--- begin ---

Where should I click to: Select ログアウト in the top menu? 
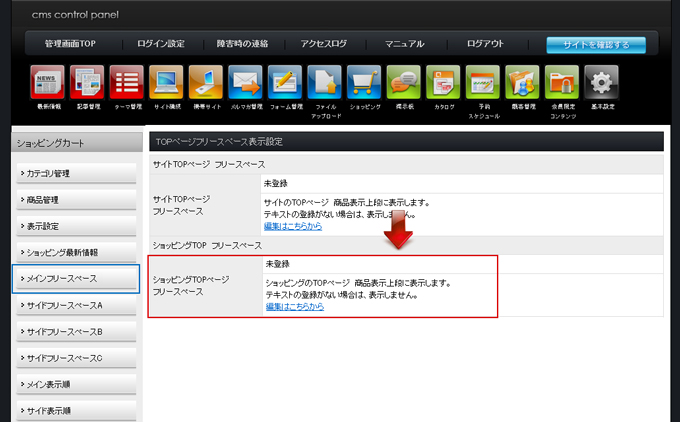pyautogui.click(x=485, y=44)
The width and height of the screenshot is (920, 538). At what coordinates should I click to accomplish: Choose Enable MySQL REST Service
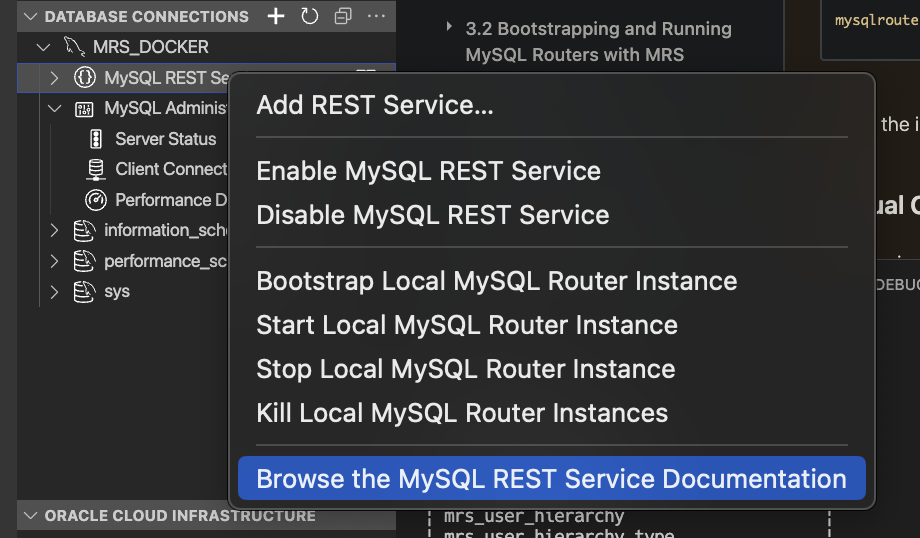[428, 171]
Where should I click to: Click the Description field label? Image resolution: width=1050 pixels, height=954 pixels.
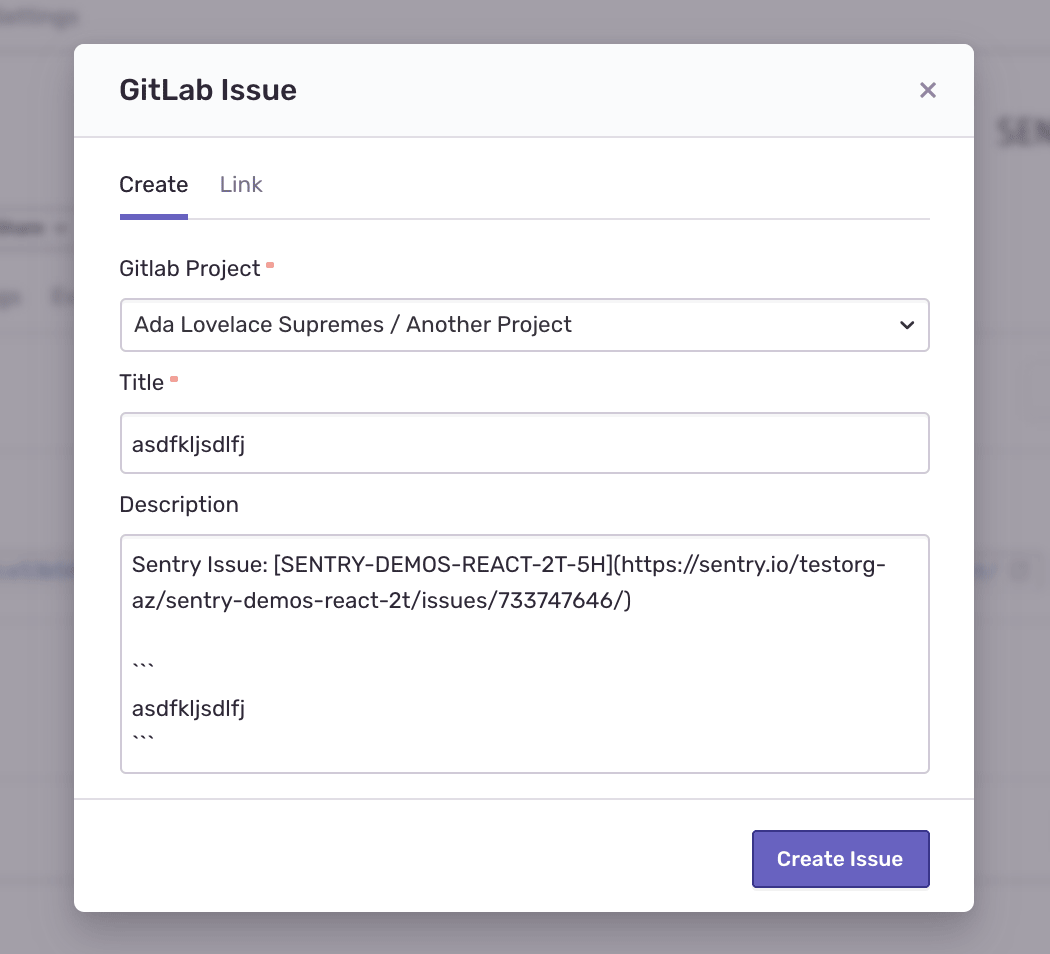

--- end ---

TASK PROMPT: Render the lines above as a numbered list, leaving out blank lines and the pictures.

OUTPUT FOR THIS EXERCISE:
1. Where should I click to: Select ログアウト in the top menu? 
2. pyautogui.click(x=485, y=44)
3. The width and height of the screenshot is (920, 538). At what coordinates should I click to accomplish: Choose Enable MySQL REST Service
4. [428, 171]
5. Where should I click to: Click the Description field label? Image resolution: width=1050 pixels, height=954 pixels.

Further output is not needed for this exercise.